Let $f(x)$ is continuous function having continuous 2nd derivative on $[0,1]$ . Show that there is a point $ \xi \in (0,1) $ such that $$ \int_{0}^{1} xf(x)dx=\frac{1}{2} f(2/3)+ \frac{1}{72} f''(\xi) . $$
I think we can apply Second mean value theorem , Bonnet's form.

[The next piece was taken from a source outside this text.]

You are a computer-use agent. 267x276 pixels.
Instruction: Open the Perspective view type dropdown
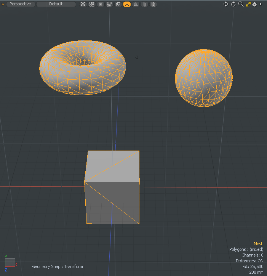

Here , $f(x)$ continuous on $[0,1]$ and hence it is bounded there and $x$ is non-decreasing on $[0,1]$ , hence there exists $ \xi \ \in (0,1) $ such that $ \displaystyle\int_{0}^{1} xf(x)dx= f(\xi) \int_{\xi}^{1} xdx+ f(\xi) \int_{0}^{\xi} xdx =\frac{1}{2} f(\xi)-1/2 *\xi^{2}/2 $. But I can not proceed further. please help me
Use the second-order Taylor expansion about the point $a = \dfrac 23$: for each $x \in [0,1]$ the Taylor formula states $$f(x) = f(\tfrac 23) + f'(\tfrac 23)(x-\tfrac 23) + \tfrac 12\int_{2/3}^x f''(t)(x-t)^2 \, dt.$$ Observe $$\int_0^1 x \, dx = \frac 12 \quad \text{and} \quad \int_0^1 x(x-\tfrac 23) \, dx = 0.$$ Thus $$\int_0^1 xf(x) \, dx = \tfrac 12 f(\tfrac 23) + \tfrac 12 \int_0^1 \int_{2/3}^x f''(t) x (x-t)^2 \, dt dx.$$
Can you apply a mean value theorem to the last integral?